Am I Invisble

Yesterday, in a Facebook group, a member was curious if anyone else was feeling invisible lately or if it was just her. Naturally I had to stop and explore if this was something in my life.

As I looked around my life and the situations I’ve been in lately, I noticed that it wasn’t so much a feeling of being invisible that was playing in my world but a sense of being called forward. I’ve had many situations lately of being challenged to claim my space here – like on this planet.

What do these situations look like?

You’ll see it in the moments when you stop to look at what’s happening and examine your options for the situation. You realize that you have a choice to follow someone else’s lead or demands rather than voicing your opinion or desires. For many years I’d go with whatever the other person was asking for simply because it was easier or I didn’t care enough to voice my opinion.

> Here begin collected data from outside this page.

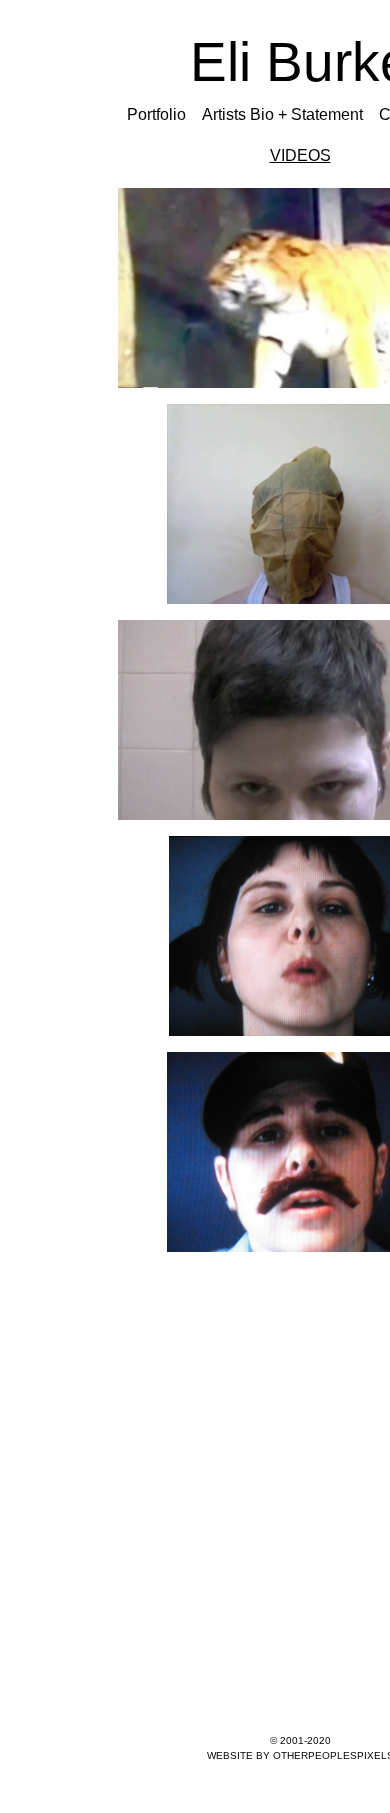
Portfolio (156, 114)
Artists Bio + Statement (282, 114)
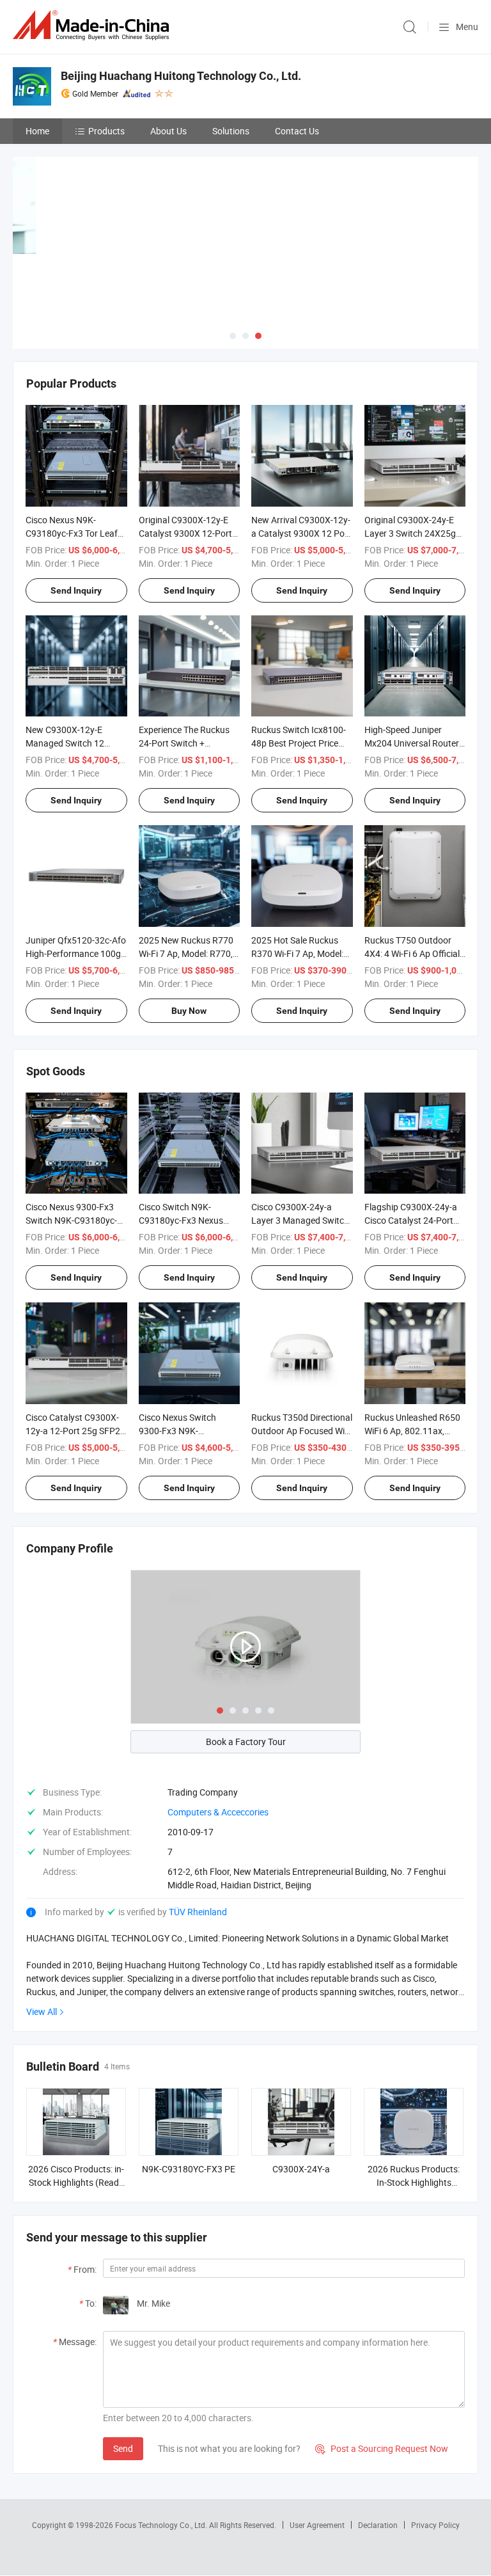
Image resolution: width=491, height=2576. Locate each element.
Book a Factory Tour (246, 1741)
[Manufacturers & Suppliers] (93, 25)
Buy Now (189, 1011)
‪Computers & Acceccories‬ (218, 1812)
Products (106, 131)
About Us (168, 131)
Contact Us (297, 131)
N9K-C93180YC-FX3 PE (188, 2169)
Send (123, 2448)
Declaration (378, 2525)
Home (37, 131)
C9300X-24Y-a (301, 2169)
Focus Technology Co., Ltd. (162, 2525)
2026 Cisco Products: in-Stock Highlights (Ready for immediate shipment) (76, 2182)
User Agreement (317, 2525)
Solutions (230, 131)
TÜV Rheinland (198, 1912)
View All (41, 2011)
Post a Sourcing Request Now (381, 2448)
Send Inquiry (76, 590)
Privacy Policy (435, 2525)
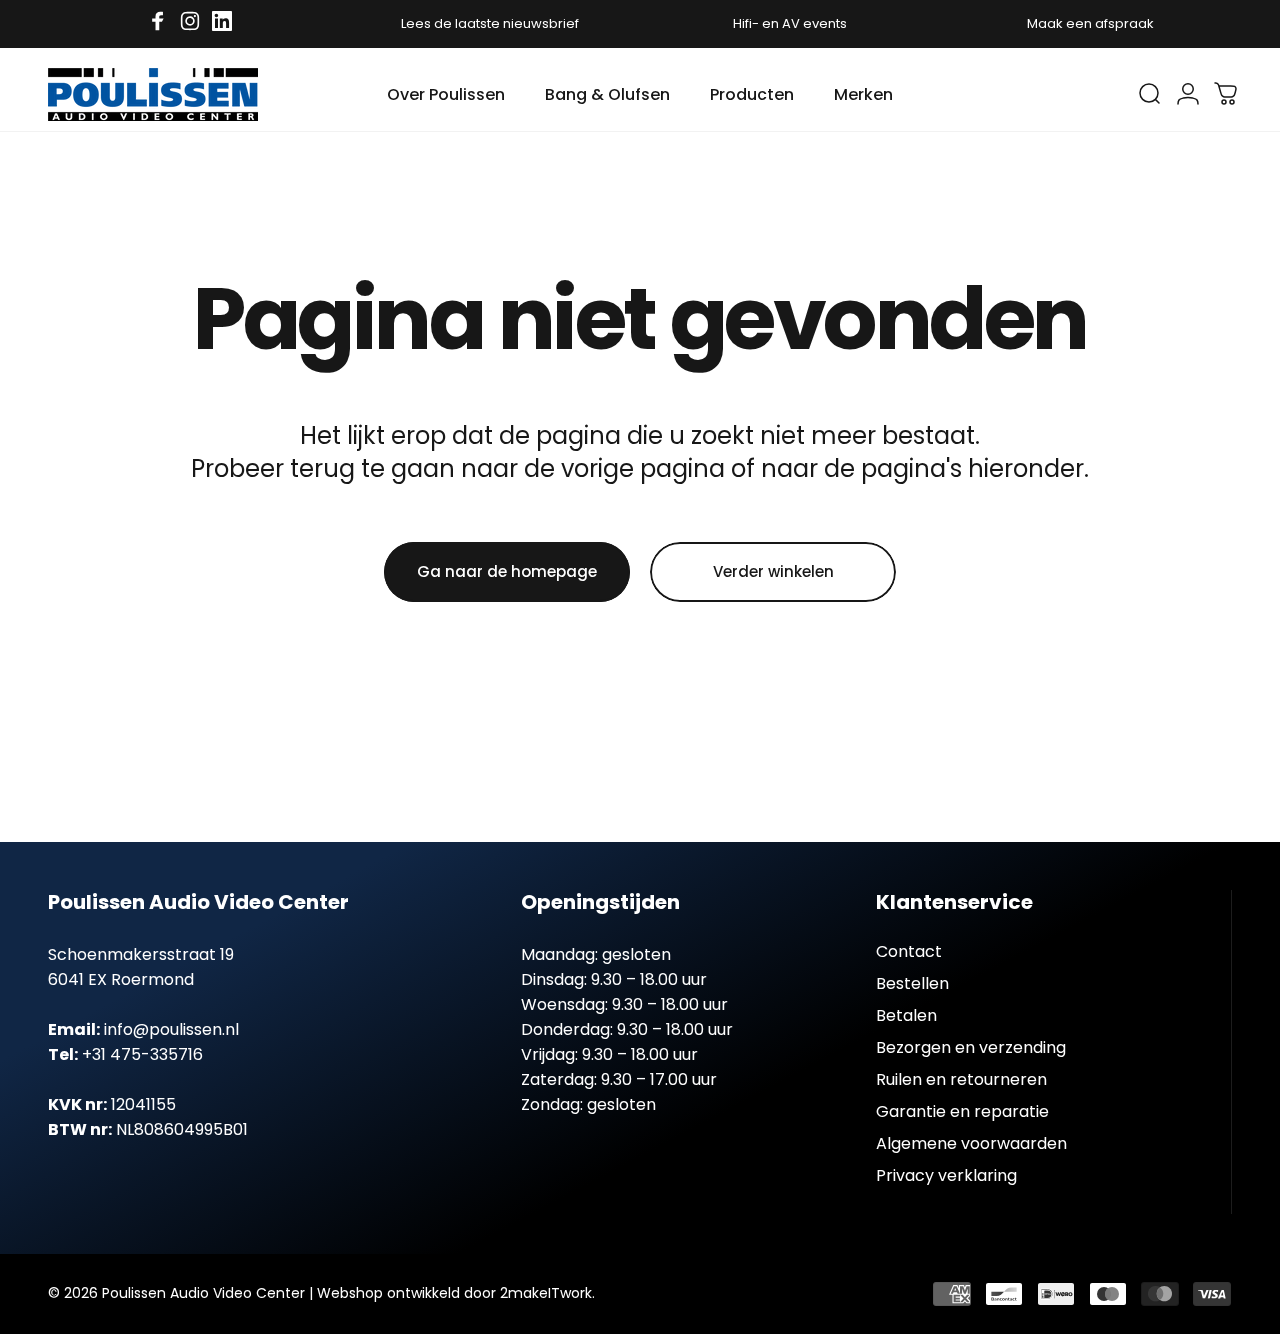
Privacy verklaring (946, 1176)
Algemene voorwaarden (971, 1144)
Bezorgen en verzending (971, 1048)
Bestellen (912, 984)
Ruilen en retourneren (961, 1080)
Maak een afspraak (1090, 23)
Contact (909, 952)
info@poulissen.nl (171, 1029)
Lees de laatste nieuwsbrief (490, 23)
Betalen (906, 1016)
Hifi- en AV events (790, 23)
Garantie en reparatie (962, 1112)
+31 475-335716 (142, 1054)
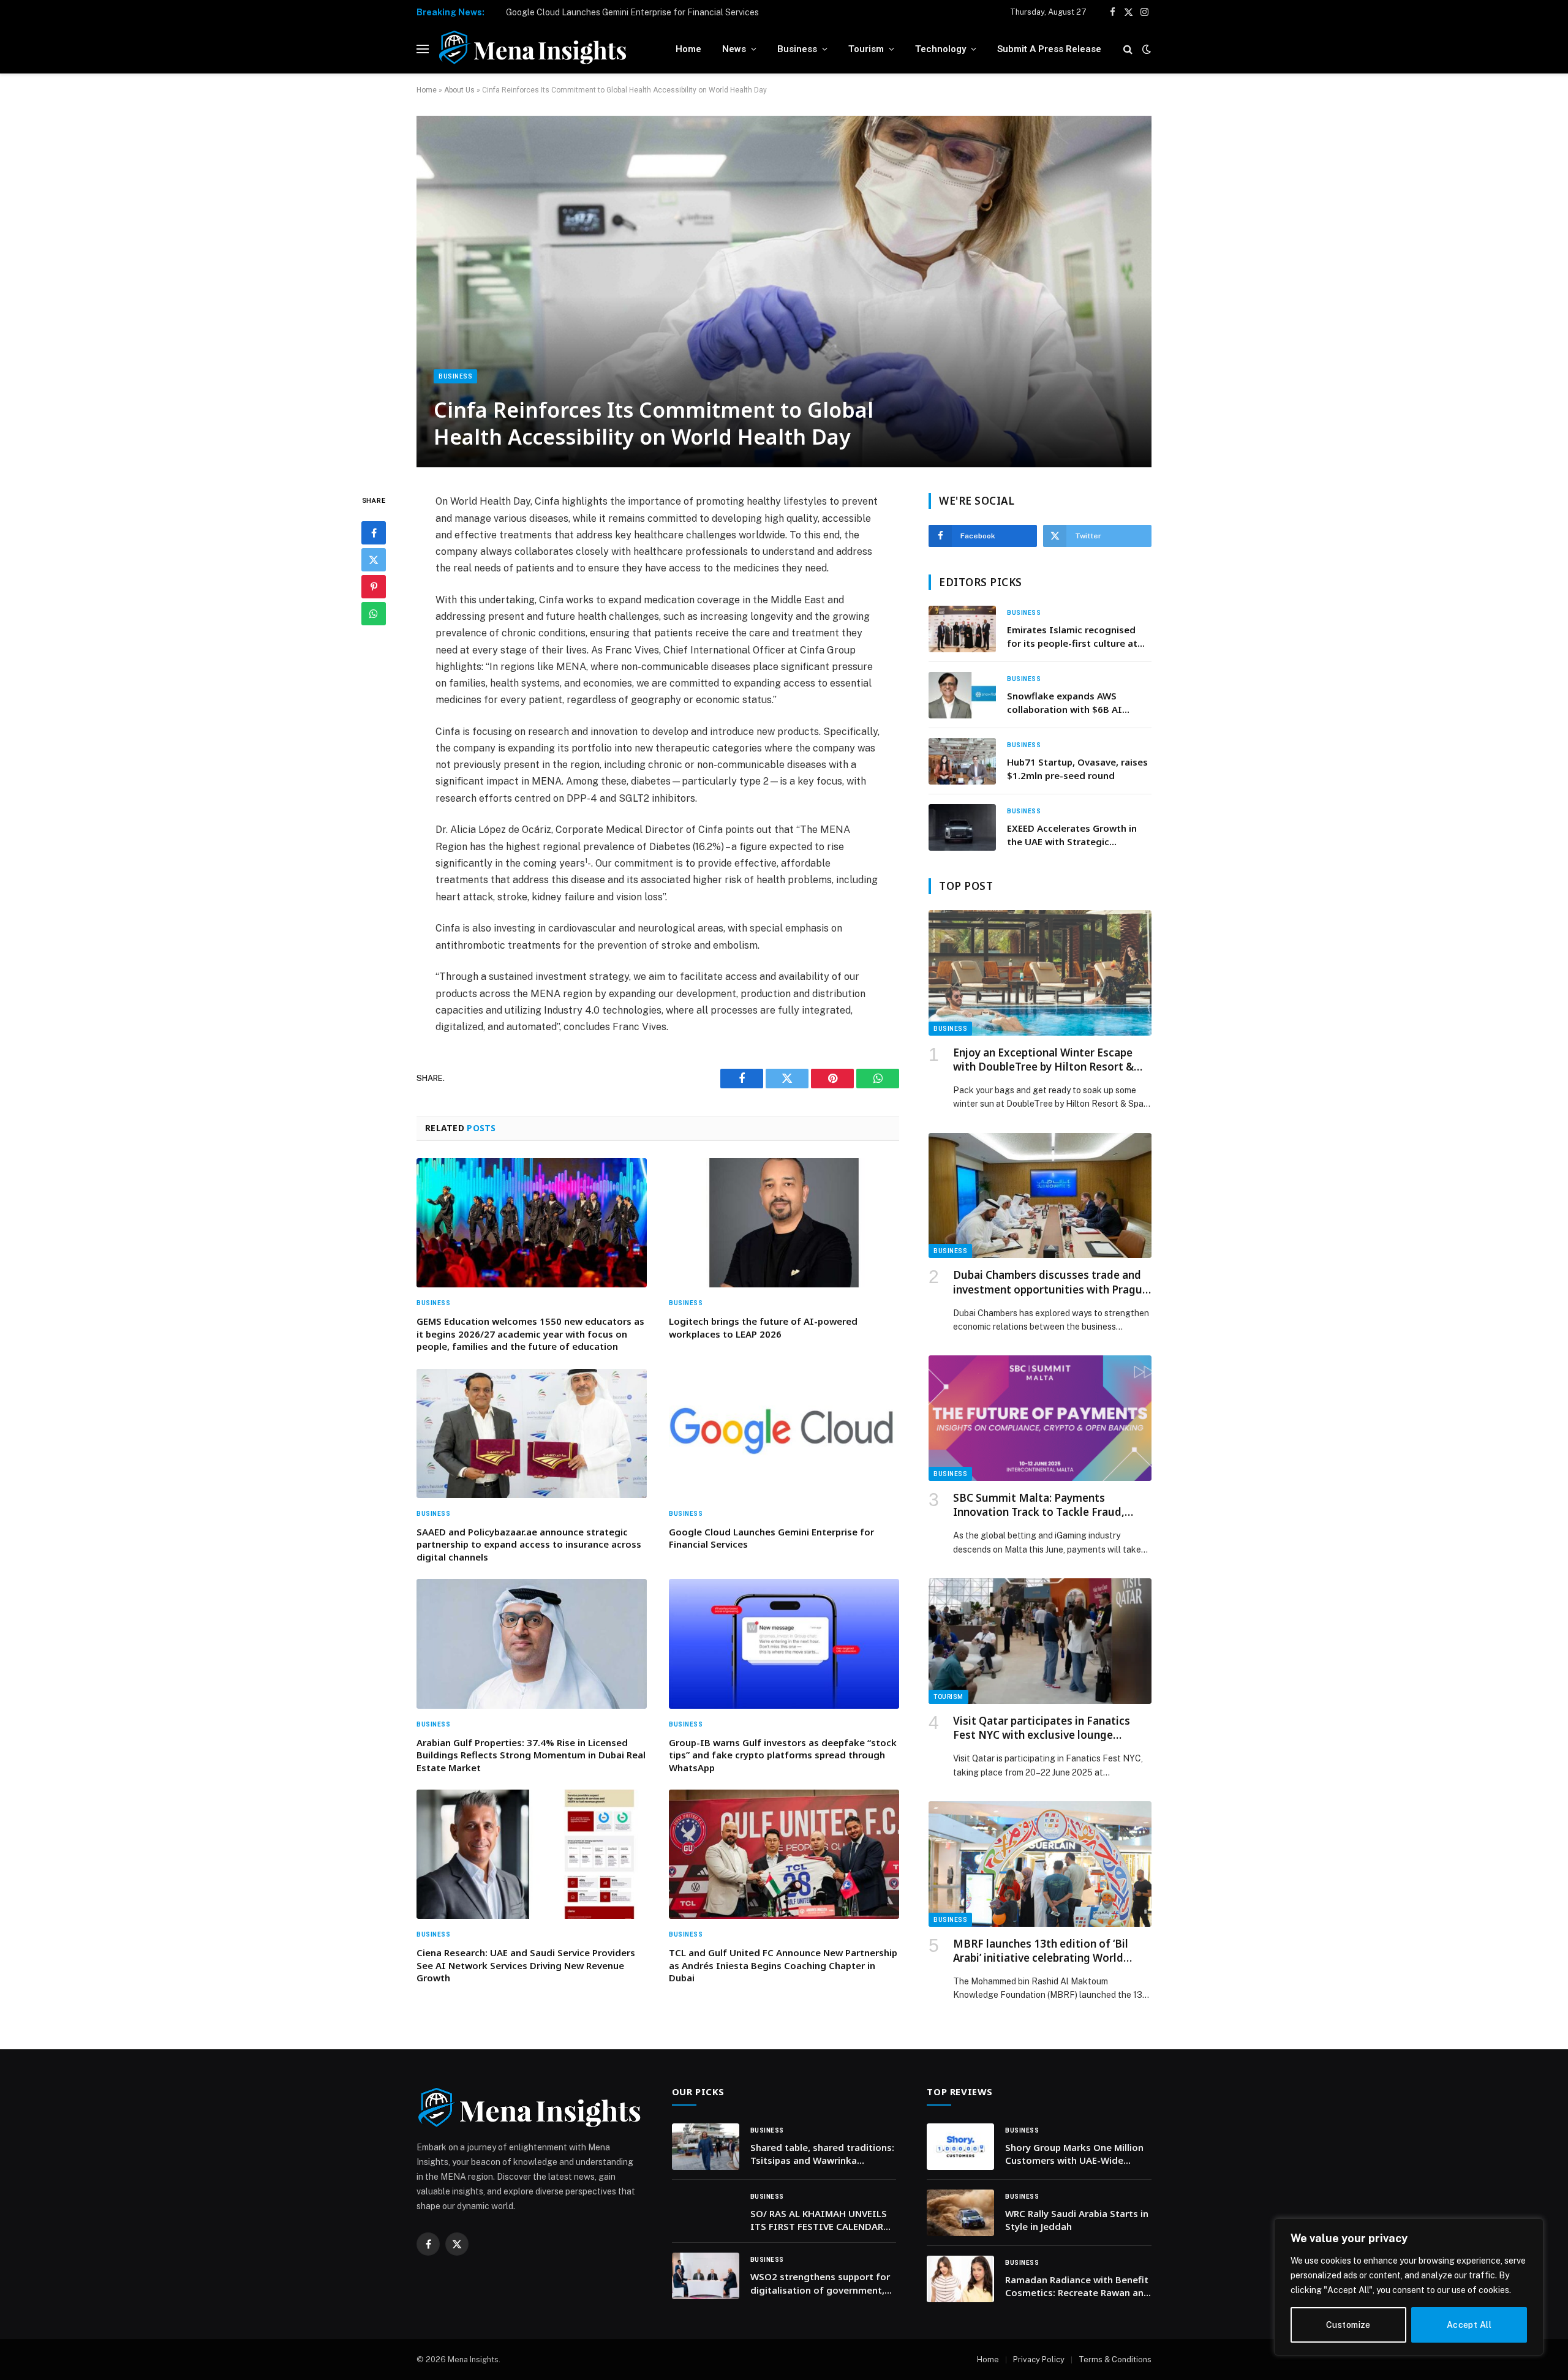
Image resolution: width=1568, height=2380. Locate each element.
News (734, 49)
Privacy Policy (1039, 2359)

These situations sound like: “You go ahead; I’m not in a hurry.” Or “Yes I can do that for you.” Or “I don’t really care what or where we eat, you choose.” Or “Fine, I’ll do it your way even though it makes no sense and has 6 extra steps!”

Am I invisible?

In those situations, in all these years, I think I was making myself invisible. So it would make sense that life would respond in kind, to the point where people simply weren’t seeing me. You know what that looks like! People cut ahead in line without seeming to see you or acknowledging that you exist. Service people will help other customers no matter how long you seem to have been waiting. I’d swear there were times even automatic door openers weren’t sensing me!

Do I want to stay invisible?

We’re constantly faced with all of those situations; that’s just part of being a human living in a society. If you’re like me, all of this reflection got me to wondering: since I’ve caved in and allowed myself to become invisible for all these years, what’s changed that I’m now seeing this as a challenge to claim my space?

Honestly, I’m not sure. Maybe it has something to do with noticing that my remaining time here is getting shorter and do I really want to keep doing things that don’t work for me? Do I really want to lurk in the shadows of my life? Or is it time to claim my space here and be a contribution to life. And maybe I’d like to participate in the way my story plays out rather than passively observing it. Yes, I think that’s it!

How are things different?

If I really look at the progression of this “claiming my space” thing, I think it really started when we were looking to move from our house in the city to a condo so we could simplify our city/country living situation. We’d looked at a number of apartments and condos. Then when we came to look at the one we wound up purchasing, I had a completely different tone when I said “this is it” to my husband. He was shocked … and pleased that I was so vocal about it.

Now it looks like me becoming more direct at work – especially with clients. I started speaking up more about what I wanted to do or eat or whatever. I started going first when coming to a lineup at the same time as someone else. Sometimes they let me go ahead and I don’t insist that they take the spot – with a “thank you” of course! – and sometimes I just go ahead and thank them with a smile.

Claiming my space has even looked like me not asking my husband for his opinion if it was time for me to grow my natural (aka greying) hair out! We’ve had many conversations over the last couple years about this and it was never well received. This time I simply stopped asking and stopped colouring my hair. (For the record, we have since had a conversation about it and the transition continues!) I know that last example seems like a silly one but it was big for me at the time.

Surprising Outcomes!

The funny thing is that since I’ve started speaking up more and making my presence known, things have gotten much easier and more enjoyable for me. I feel like more of a partner in my marriage. After a little bit of shock, my co-workers, clients and friends actually seem to appreciate my input more as well. Who knew?! Life seems lighter somehow and I definitely feel more engaged with it! I am no longer invisible by default. I no longer feel invisible – unless I want to in a specific circumstance.